▸ Your objective
Which lines below fall between the one containing "Where should I click to: Click the Navigator" and the one containing "Uncheck the 14FB TA20 Tamaris checkbox"? Repeat them exactly, counting both of those lines, and add nothing else.

▸ Given data

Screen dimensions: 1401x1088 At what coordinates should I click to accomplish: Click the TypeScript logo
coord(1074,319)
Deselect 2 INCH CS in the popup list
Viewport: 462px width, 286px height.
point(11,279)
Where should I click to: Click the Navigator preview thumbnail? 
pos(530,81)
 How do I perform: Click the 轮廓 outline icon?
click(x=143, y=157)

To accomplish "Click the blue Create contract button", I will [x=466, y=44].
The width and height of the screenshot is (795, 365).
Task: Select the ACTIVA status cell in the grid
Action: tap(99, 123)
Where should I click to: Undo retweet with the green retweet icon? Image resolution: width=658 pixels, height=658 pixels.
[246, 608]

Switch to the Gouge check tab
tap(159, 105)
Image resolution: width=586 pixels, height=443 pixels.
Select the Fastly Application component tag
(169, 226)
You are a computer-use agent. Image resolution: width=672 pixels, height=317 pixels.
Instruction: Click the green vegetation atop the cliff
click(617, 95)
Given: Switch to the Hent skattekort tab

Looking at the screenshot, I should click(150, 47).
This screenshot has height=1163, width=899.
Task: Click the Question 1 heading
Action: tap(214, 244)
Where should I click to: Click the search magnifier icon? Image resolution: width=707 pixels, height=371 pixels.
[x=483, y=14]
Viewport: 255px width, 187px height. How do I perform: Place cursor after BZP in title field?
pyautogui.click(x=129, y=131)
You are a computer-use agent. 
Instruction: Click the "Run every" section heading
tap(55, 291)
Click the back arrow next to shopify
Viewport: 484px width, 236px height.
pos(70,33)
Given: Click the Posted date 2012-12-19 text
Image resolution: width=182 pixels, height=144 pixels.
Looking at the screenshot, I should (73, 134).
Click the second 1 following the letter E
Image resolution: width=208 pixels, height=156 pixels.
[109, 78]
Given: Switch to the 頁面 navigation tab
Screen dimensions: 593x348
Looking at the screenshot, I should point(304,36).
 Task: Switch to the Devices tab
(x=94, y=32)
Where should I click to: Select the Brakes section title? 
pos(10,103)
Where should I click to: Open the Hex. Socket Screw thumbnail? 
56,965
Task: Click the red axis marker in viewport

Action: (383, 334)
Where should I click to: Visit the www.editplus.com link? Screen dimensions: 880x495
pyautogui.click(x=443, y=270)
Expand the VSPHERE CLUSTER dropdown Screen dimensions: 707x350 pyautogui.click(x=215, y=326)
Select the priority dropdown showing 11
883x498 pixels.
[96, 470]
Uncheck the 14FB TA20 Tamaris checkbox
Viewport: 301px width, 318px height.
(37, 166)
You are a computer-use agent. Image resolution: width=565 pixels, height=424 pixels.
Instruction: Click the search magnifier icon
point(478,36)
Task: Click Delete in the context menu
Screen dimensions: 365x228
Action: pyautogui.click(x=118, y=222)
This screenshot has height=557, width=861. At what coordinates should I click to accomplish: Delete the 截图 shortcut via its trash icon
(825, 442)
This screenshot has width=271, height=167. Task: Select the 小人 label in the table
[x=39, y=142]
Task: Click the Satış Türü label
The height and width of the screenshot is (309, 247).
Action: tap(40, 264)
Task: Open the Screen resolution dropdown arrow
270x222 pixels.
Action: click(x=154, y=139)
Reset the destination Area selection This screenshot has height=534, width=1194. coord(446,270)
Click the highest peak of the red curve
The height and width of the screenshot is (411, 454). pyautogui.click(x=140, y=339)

▸ Response to the task
Where should I click to: Click the Navigator preview thumbnail? 
pos(530,81)
 How do I perform: Click the 轮廓 outline icon?
click(x=143, y=157)

To accomplish "Click the blue Create contract button", I will [x=466, y=44].
The width and height of the screenshot is (795, 365).
Task: Select the ACTIVA status cell in the grid
Action: tap(99, 123)
Where should I click to: Undo retweet with the green retweet icon? Image resolution: width=658 pixels, height=658 pixels.
[246, 608]

Switch to the Gouge check tab
tap(159, 105)
Image resolution: width=586 pixels, height=443 pixels.
Select the Fastly Application component tag
(169, 226)
You are a computer-use agent. Image resolution: width=672 pixels, height=317 pixels.
Instruction: Click the green vegetation atop the cliff
click(617, 95)
Given: Switch to the Hent skattekort tab

Looking at the screenshot, I should click(150, 47).
This screenshot has height=1163, width=899.
Task: Click the Question 1 heading
Action: tap(214, 244)
Where should I click to: Click the search magnifier icon? Image resolution: width=707 pixels, height=371 pixels.
[x=483, y=14]
Viewport: 255px width, 187px height. How do I perform: Place cursor after BZP in title field?
pyautogui.click(x=129, y=131)
You are a computer-use agent. 
Instruction: Click the "Run every" section heading
tap(55, 291)
Click the back arrow next to shopify
Viewport: 484px width, 236px height.
pos(70,33)
Given: Click the Posted date 2012-12-19 text
Image resolution: width=182 pixels, height=144 pixels.
Looking at the screenshot, I should (73, 134).
Click the second 1 following the letter E
Image resolution: width=208 pixels, height=156 pixels.
[109, 78]
Given: Switch to the 頁面 navigation tab
Screen dimensions: 593x348
Looking at the screenshot, I should point(304,36).
 Task: Switch to the Devices tab
(x=94, y=32)
Where should I click to: Select the Brakes section title? 
pos(10,103)
Where should I click to: Open the Hex. Socket Screw thumbnail? 
56,965
Task: Click the red axis marker in viewport

Action: (383, 334)
Where should I click to: Visit the www.editplus.com link? Screen dimensions: 880x495
pyautogui.click(x=443, y=270)
Expand the VSPHERE CLUSTER dropdown Screen dimensions: 707x350 pyautogui.click(x=215, y=326)
Select the priority dropdown showing 11
883x498 pixels.
[96, 470]
Uncheck the 14FB TA20 Tamaris checkbox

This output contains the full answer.